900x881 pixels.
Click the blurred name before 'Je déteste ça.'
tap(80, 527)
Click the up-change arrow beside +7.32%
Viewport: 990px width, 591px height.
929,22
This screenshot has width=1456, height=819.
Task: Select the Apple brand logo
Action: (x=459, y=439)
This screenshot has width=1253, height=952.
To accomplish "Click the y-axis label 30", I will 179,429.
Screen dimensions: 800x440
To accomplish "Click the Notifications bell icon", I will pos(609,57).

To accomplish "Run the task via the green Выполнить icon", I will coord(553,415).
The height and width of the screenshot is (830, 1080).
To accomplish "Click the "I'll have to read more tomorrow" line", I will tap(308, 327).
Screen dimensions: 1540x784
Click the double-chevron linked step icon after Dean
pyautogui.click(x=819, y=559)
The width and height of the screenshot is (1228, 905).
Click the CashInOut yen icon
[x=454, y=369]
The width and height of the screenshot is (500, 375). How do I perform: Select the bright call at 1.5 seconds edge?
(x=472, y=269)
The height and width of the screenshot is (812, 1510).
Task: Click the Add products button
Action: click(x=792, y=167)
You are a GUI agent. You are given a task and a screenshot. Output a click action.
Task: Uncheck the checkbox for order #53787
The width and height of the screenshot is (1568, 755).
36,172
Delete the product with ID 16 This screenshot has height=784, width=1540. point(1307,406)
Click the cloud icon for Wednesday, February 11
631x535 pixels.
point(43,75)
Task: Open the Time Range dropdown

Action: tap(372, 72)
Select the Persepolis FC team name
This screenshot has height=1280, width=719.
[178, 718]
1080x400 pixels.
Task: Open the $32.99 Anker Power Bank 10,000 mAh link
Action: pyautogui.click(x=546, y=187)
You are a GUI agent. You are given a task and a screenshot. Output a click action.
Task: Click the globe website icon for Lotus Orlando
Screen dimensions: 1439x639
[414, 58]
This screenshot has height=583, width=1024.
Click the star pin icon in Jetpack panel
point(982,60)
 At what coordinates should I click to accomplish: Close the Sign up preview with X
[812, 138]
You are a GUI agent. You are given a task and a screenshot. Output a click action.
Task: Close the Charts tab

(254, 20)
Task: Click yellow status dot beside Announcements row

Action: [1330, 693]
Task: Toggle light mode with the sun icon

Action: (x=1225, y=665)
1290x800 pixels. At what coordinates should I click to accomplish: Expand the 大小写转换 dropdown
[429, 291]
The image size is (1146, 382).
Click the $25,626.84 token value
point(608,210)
════
**Given request**
Rewrite the listing above from the line containing "Screen dimensions: 800x440" through the line containing "Action: [1330, 693]", with every "GUI agent" changed to "interface agent" and everything else left unchanged. Return only those lines.

**Answer below**
Screen dimensions: 800x440
To accomplish "Click the Notifications bell icon", I will pos(609,57).

To accomplish "Run the task via the green Выполнить icon", I will coord(553,415).
The height and width of the screenshot is (830, 1080).
To accomplish "Click the "I'll have to read more tomorrow" line", I will tap(308, 327).
Screen dimensions: 1540x784
Click the double-chevron linked step icon after Dean
pyautogui.click(x=819, y=559)
The width and height of the screenshot is (1228, 905).
Click the CashInOut yen icon
[x=454, y=369]
The width and height of the screenshot is (500, 375). How do I perform: Select the bright call at 1.5 seconds edge?
(x=472, y=269)
The height and width of the screenshot is (812, 1510).
Task: Click the Add products button
Action: click(x=792, y=167)
You are a interface agent. You are given a task and a screenshot. Output a click action.
Task: Uncheck the checkbox for order #53787
The width and height of the screenshot is (1568, 755).
36,172
Delete the product with ID 16 This screenshot has height=784, width=1540. point(1307,406)
Click the cloud icon for Wednesday, February 11
631x535 pixels.
point(43,75)
Task: Open the Time Range dropdown

Action: tap(372, 72)
Select the Persepolis FC team name
This screenshot has height=1280, width=719.
[178, 718]
1080x400 pixels.
Task: Open the $32.99 Anker Power Bank 10,000 mAh link
Action: pyautogui.click(x=546, y=187)
You are a interface agent. You are given a task and a screenshot. Output a click action.
Task: Click the globe website icon for Lotus Orlando
Screen dimensions: 1439x639
[414, 58]
This screenshot has height=583, width=1024.
Click the star pin icon in Jetpack panel
point(982,60)
 At what coordinates should I click to accomplish: Close the Sign up preview with X
[812, 138]
You are a interface agent. You are given a task and a screenshot. Output a click action.
Task: Close the Charts tab

(254, 20)
Task: Click yellow status dot beside Announcements row

Action: [1330, 693]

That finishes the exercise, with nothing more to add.